Selection >>
Coalitions are, in my opinion, weak forms of Government. The stronger partner is always scared the junior partner will leave them and thereby removing the Government’s majority. It means there is never a policy which is adhered to during its passage into law, as concessions are made to the junior partner, and leadership is often weak.

And this is the case with public pensions, which I have blogged on before. Today the Liberal Democrat and Chief Secretary to the Treasury Danny Alexander has buckled under the threat of a General Strike and made the gold plated extremely generous public sector pensions even better.
No one who is due to retire in the next ten years will see a change in their pension. And teachers and nurses (remember not all are angels) will actually see an increase in their career average schemes (which will, rightly, replace final salary schemes). As Nick Robinson reports on his blog a teacher with a final salary of £37,800 would receive a pension of £25,200 each year, up from the £19,100 they would earn under their current scheme, whilst a nurse, with a final salary of £34,200, would get an annual pension of £22,800 rather than the £17,300 they would have been entitled to under the old scheme. Compare this to those retiring in the private sector on a similar salary and you are looking at an annual pension of around £8,000 to £10,000.
Naturally, the unions say the General Strike will still go ahead anyway. How can someone wake in the morning, do as little work as possible and still demand a pension which only those who are Directors in a large private company could expect to retire on? 
This is how the Institute of Directors has reacted to the Government climbdown:

“It is not reasonable that private sector employees who will never enjoy defined benefit pensions should continue to subsidise public sector workers insulated from economic reality.” 

It’s time the public sector woke up and smelt the coffee.

Dataset content >>
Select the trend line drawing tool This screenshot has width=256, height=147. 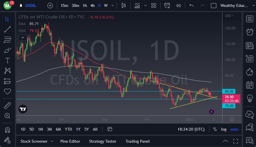(7, 29)
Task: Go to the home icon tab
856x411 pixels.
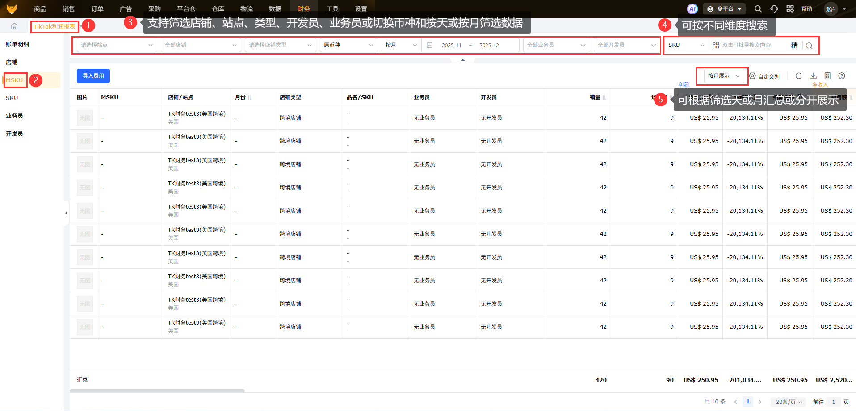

Problem to solve >>
Does each statement agree with the pensions post? Answer yes or no for each, and quote the words from the post that decide it.
1. Under the new scheme, a nurse with a final salary of £34,200 would receive an annual pension of £22,800.
2. The unions have called off the General Strike.
3. Career average schemes will replace final salary schemes.
The listing above comes from a separate source.

Response for this exercise >>
1. Yes: "a nurse, with a final salary of £34,200, would get an annual pension of £22,800"
2. No: "the unions say the General Strike will still go ahead anyway"
3. Yes: "their career average schemes (which will, rightly, replace final salary schemes)"